(Target pointing data)
───
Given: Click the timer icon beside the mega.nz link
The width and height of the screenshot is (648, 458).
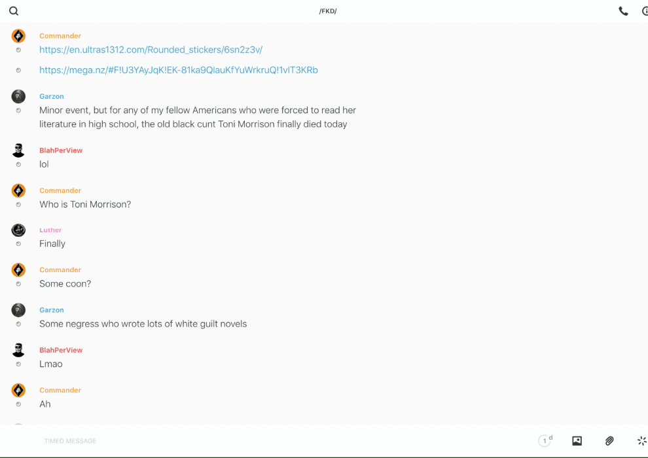Looking at the screenshot, I should coord(18,70).
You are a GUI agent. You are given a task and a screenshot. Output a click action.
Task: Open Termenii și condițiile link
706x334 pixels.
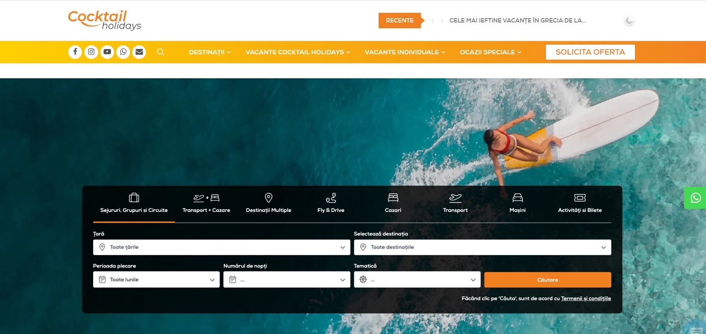[x=586, y=298]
───
Required work:
Write out the lines above word for word, leaving out the pictures.

The reply:
Given: Click the timer icon beside the mega.nz link
The width and height of the screenshot is (648, 458).
Looking at the screenshot, I should coord(18,70).
You are a GUI agent. You are given a task and a screenshot. Output a click action.
Task: Open Termenii și condițiile link
706x334 pixels.
[x=586, y=298]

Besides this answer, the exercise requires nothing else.